### [Task brief]
Return the data that follows exactly, with each line intact.

### [Working data]
————

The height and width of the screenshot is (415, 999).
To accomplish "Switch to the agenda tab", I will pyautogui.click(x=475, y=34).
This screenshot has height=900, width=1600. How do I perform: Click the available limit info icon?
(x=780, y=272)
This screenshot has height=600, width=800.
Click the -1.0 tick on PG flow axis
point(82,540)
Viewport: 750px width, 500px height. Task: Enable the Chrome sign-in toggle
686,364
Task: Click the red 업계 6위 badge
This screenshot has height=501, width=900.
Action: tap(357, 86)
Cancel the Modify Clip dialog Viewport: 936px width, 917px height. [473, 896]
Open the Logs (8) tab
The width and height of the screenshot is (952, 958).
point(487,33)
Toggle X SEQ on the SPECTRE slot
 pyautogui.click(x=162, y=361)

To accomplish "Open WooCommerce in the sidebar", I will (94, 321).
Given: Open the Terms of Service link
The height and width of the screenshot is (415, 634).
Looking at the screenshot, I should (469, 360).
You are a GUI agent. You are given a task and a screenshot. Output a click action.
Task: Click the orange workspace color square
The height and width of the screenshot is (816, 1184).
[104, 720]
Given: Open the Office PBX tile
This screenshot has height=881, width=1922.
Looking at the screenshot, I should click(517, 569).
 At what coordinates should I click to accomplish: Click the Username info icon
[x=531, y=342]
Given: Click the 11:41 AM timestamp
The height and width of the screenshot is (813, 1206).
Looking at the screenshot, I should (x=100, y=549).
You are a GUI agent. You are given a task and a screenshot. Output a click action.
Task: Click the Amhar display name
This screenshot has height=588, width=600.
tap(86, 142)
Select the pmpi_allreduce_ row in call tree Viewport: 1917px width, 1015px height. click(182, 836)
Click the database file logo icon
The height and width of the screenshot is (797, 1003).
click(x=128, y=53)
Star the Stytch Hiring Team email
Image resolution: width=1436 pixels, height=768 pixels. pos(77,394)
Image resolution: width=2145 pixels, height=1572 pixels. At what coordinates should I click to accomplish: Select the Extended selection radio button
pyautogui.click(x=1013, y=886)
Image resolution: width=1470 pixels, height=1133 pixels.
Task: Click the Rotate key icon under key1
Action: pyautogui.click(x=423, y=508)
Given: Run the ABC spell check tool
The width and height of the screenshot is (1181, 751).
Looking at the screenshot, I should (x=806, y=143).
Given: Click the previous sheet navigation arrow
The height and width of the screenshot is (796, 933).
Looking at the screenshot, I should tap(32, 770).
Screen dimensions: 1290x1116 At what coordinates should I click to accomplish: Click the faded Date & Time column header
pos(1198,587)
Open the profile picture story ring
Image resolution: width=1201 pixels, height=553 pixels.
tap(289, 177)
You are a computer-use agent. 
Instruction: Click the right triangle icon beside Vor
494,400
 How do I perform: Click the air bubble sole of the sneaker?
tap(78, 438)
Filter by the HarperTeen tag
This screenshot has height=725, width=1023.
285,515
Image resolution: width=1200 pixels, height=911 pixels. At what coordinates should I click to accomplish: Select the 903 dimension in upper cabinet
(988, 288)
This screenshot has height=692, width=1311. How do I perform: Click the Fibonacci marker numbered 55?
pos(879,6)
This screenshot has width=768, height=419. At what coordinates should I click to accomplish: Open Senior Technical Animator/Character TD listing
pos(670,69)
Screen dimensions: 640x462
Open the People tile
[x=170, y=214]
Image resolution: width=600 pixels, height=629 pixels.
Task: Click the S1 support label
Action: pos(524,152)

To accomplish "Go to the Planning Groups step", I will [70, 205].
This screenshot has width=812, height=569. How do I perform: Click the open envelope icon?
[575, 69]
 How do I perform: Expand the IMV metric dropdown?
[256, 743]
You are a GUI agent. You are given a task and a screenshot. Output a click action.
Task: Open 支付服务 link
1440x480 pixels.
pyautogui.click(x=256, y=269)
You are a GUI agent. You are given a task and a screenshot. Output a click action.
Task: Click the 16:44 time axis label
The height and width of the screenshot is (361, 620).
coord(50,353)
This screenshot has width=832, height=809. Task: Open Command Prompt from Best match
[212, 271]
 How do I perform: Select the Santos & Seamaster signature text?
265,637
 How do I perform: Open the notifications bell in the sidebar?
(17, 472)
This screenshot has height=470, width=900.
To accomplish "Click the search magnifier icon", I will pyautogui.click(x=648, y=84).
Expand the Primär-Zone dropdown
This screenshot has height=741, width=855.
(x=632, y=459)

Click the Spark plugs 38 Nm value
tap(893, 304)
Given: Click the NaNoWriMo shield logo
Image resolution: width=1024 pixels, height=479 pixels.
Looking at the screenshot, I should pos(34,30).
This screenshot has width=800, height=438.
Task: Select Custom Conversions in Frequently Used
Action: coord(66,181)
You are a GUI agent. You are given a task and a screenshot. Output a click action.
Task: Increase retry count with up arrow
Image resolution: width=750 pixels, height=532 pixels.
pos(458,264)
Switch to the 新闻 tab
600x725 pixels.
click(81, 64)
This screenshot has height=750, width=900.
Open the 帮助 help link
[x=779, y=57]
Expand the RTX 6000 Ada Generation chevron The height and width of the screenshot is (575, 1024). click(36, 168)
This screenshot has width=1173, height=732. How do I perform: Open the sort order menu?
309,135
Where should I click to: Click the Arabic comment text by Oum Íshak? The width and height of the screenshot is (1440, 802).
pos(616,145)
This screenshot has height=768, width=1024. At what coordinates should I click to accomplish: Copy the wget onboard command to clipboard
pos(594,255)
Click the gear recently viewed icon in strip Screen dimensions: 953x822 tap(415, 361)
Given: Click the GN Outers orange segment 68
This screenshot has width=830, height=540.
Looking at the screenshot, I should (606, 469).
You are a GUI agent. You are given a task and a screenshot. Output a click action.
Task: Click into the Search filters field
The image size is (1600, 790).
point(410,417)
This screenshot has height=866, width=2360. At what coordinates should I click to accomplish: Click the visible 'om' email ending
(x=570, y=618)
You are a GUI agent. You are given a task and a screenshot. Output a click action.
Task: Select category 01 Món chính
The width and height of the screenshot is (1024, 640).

————

### [Output below]
The height and width of the screenshot is (415, 999).
To accomplish "Switch to the agenda tab", I will pyautogui.click(x=475, y=34).
This screenshot has height=900, width=1600. How do I perform: Click the available limit info icon?
(x=780, y=272)
This screenshot has height=600, width=800.
Click the -1.0 tick on PG flow axis
point(82,540)
Viewport: 750px width, 500px height. Task: Enable the Chrome sign-in toggle
686,364
Task: Click the red 업계 6위 badge
This screenshot has height=501, width=900.
Action: tap(357, 86)
Cancel the Modify Clip dialog Viewport: 936px width, 917px height. [473, 896]
Open the Logs (8) tab
The width and height of the screenshot is (952, 958).
point(487,33)
Toggle X SEQ on the SPECTRE slot
 pyautogui.click(x=162, y=361)

To accomplish "Open WooCommerce in the sidebar", I will (94, 321).
Given: Open the Terms of Service link
The height and width of the screenshot is (415, 634).
Looking at the screenshot, I should (469, 360).
You are a GUI agent. You are given a task and a screenshot. Output a click action.
Task: Click the orange workspace color square
The height and width of the screenshot is (816, 1184).
[104, 720]
Given: Open the Office PBX tile
This screenshot has height=881, width=1922.
Looking at the screenshot, I should click(517, 569).
 At what coordinates should I click to accomplish: Click the Username info icon
[x=531, y=342]
Given: Click the 11:41 AM timestamp
The height and width of the screenshot is (813, 1206).
Looking at the screenshot, I should (x=100, y=549).
You are a GUI agent. You are given a task and a screenshot. Output a click action.
Task: Click the Amhar display name
This screenshot has height=588, width=600.
tap(86, 142)
Select the pmpi_allreduce_ row in call tree Viewport: 1917px width, 1015px height. click(182, 836)
Click the database file logo icon
The height and width of the screenshot is (797, 1003).
click(x=128, y=53)
Star the Stytch Hiring Team email
Image resolution: width=1436 pixels, height=768 pixels. pos(77,394)
Image resolution: width=2145 pixels, height=1572 pixels. At what coordinates should I click to accomplish: Select the Extended selection radio button
pyautogui.click(x=1013, y=886)
Image resolution: width=1470 pixels, height=1133 pixels.
Task: Click the Rotate key icon under key1
Action: pyautogui.click(x=423, y=508)
Given: Run the ABC spell check tool
The width and height of the screenshot is (1181, 751).
Looking at the screenshot, I should (x=806, y=143).
Given: Click the previous sheet navigation arrow
The height and width of the screenshot is (796, 933).
Looking at the screenshot, I should tap(32, 770).
Screen dimensions: 1290x1116 At what coordinates should I click to accomplish: Click the faded Date & Time column header
pos(1198,587)
Open the profile picture story ring
Image resolution: width=1201 pixels, height=553 pixels.
tap(289, 177)
You are a computer-use agent. 
Instruction: Click the right triangle icon beside Vor
494,400
 How do I perform: Click the air bubble sole of the sneaker?
tap(78, 438)
Filter by the HarperTeen tag
This screenshot has height=725, width=1023.
285,515
Image resolution: width=1200 pixels, height=911 pixels. At what coordinates should I click to accomplish: Select the 903 dimension in upper cabinet
(988, 288)
This screenshot has height=692, width=1311. How do I perform: Click the Fibonacci marker numbered 55?
pos(879,6)
This screenshot has width=768, height=419. At what coordinates should I click to accomplish: Open Senior Technical Animator/Character TD listing
pos(670,69)
Screen dimensions: 640x462
Open the People tile
[x=170, y=214]
Image resolution: width=600 pixels, height=629 pixels.
Task: Click the S1 support label
Action: pos(524,152)

To accomplish "Go to the Planning Groups step", I will [70, 205].
This screenshot has width=812, height=569. How do I perform: Click the open envelope icon?
[575, 69]
 How do I perform: Expand the IMV metric dropdown?
[256, 743]
You are a GUI agent. You are given a task and a screenshot. Output a click action.
Task: Open 支付服务 link
1440x480 pixels.
pyautogui.click(x=256, y=269)
You are a GUI agent. You are given a task and a screenshot. Output a click action.
Task: Click the 16:44 time axis label
The height and width of the screenshot is (361, 620).
coord(50,353)
This screenshot has width=832, height=809. Task: Open Command Prompt from Best match
[212, 271]
 How do I perform: Select the Santos & Seamaster signature text?
265,637
 How do I perform: Open the notifications bell in the sidebar?
(17, 472)
This screenshot has height=470, width=900.
To accomplish "Click the search magnifier icon", I will pyautogui.click(x=648, y=84).
Expand the Primär-Zone dropdown
This screenshot has height=741, width=855.
(x=632, y=459)

Click the Spark plugs 38 Nm value
tap(893, 304)
Given: Click the NaNoWriMo shield logo
Image resolution: width=1024 pixels, height=479 pixels.
Looking at the screenshot, I should pos(34,30).
This screenshot has width=800, height=438.
Task: Select Custom Conversions in Frequently Used
Action: coord(66,181)
You are a GUI agent. You are given a task and a screenshot. Output a click action.
Task: Increase retry count with up arrow
Image resolution: width=750 pixels, height=532 pixels.
pos(458,264)
Switch to the 新闻 tab
600x725 pixels.
click(81, 64)
This screenshot has height=750, width=900.
Open the 帮助 help link
[x=779, y=57]
Expand the RTX 6000 Ada Generation chevron The height and width of the screenshot is (575, 1024). click(36, 168)
This screenshot has width=1173, height=732. How do I perform: Open the sort order menu?
309,135
Where should I click to: Click the Arabic comment text by Oum Íshak? The width and height of the screenshot is (1440, 802).
pos(616,145)
This screenshot has height=768, width=1024. At what coordinates should I click to accomplish: Copy the wget onboard command to clipboard
pos(594,255)
Click the gear recently viewed icon in strip Screen dimensions: 953x822 tap(415, 361)
Given: Click the GN Outers orange segment 68
This screenshot has width=830, height=540.
Looking at the screenshot, I should (606, 469).
You are a GUI agent. You are given a task and a screenshot. Output a click action.
Task: Click into the Search filters field
The image size is (1600, 790).
point(410,417)
This screenshot has height=866, width=2360. At what coordinates should I click to accomplish: Click the visible 'om' email ending
(x=570, y=618)
You are a GUI agent. You are given a task and a screenshot. Output a click action.
Task: Select category 01 Món chính
The width and height of the screenshot is (1024, 640).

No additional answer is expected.